• PROBLEM STATEMENT: Reproduce each of the rows below word for word, keeping every character unchanged.

=== Begin Enclosure ===

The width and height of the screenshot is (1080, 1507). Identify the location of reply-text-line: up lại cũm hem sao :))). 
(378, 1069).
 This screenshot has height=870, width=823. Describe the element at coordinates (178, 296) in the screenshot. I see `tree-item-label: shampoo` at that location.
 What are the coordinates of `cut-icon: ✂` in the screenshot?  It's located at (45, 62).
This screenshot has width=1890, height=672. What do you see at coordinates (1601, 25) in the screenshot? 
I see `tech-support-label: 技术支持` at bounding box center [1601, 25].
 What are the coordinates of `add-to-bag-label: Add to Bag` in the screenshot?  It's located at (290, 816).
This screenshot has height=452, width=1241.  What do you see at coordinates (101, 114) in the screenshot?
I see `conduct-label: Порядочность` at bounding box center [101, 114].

=== End Enclosure ===

• EXERCISE RESULT:
The width and height of the screenshot is (1080, 1507). Identify the location of reply-text-line: up lại cũm hem sao :))). 
(378, 1069).
 This screenshot has height=870, width=823. Describe the element at coordinates (178, 296) in the screenshot. I see `tree-item-label: shampoo` at that location.
 What are the coordinates of `cut-icon: ✂` in the screenshot?  It's located at (45, 62).
This screenshot has width=1890, height=672. What do you see at coordinates (1601, 25) in the screenshot? 
I see `tech-support-label: 技术支持` at bounding box center [1601, 25].
 What are the coordinates of `add-to-bag-label: Add to Bag` in the screenshot?  It's located at (290, 816).
This screenshot has height=452, width=1241.  What do you see at coordinates (101, 114) in the screenshot?
I see `conduct-label: Порядочность` at bounding box center [101, 114].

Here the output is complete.